Por Luiz Roberto Peroba e Mariana Monfrinatti
Muito se fala sobre a Zona Franca de Manaus e sua criação como mecanismo de desenvolvimento econômico e social das regiões amazônica e adjacentes, sobretudo por meio dos variados incentivos fiscais a operações de importação, internas e interestaduais ocorridas ou iniciadas no seu território e que abrangem diversos tributos hoje previstos no ordenamento jurídico brasileiro, em especial aqueles incidentes sobre o consumo.
Pouco se fala, contudo, do potencial de exploração da Zona Franca de Manaus ainda não aproveitado, comumente justificado pela sua distância dos grandes mercados consumidores e alegada dificuldade logística e de infraestrutura para se operar pela região.
Ocorre que, com a implementação da Reforma Tributária do Consumo, a exploração da Zona Franca de Manaus, e dos benefícios fiscais a ela inerentes, apresenta-se não só como uma oportunidade negocial, mas como medida de efetiva sobrevivência para segmentos que hoje em grande medida dependem de tratamentos tributários diferenciados que logo deixarão de existir. Também por isso o potencial da Zona Franca de Manaus deve ser debatido e rapidamente considerado pelas empresas que atuam no Brasil.

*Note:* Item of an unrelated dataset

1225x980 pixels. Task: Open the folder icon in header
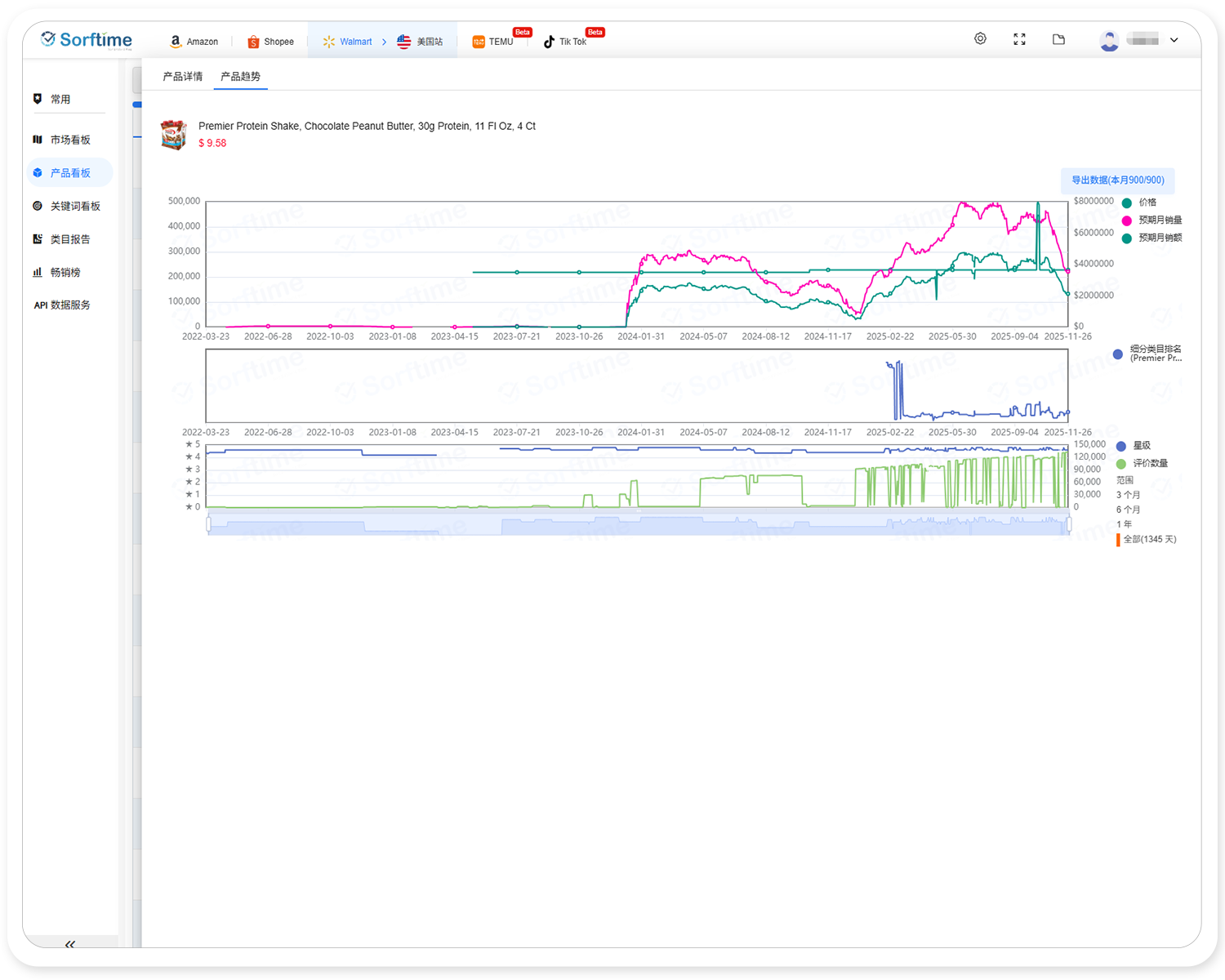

De forma objetiva e simplificada, a Reforma Tributária do Consumo, aprovada pela Emenda Constitucional nº 132/2023 e regulamentada pela Lei Complementar nº 214/2024, prevê a unificação do PIS e da COFINS na CBS e do ICMS e do ISS no IBS, além limitar o escopo de incidência do IPI e criar o Imposto Seletivo para bens com externalidades negativas.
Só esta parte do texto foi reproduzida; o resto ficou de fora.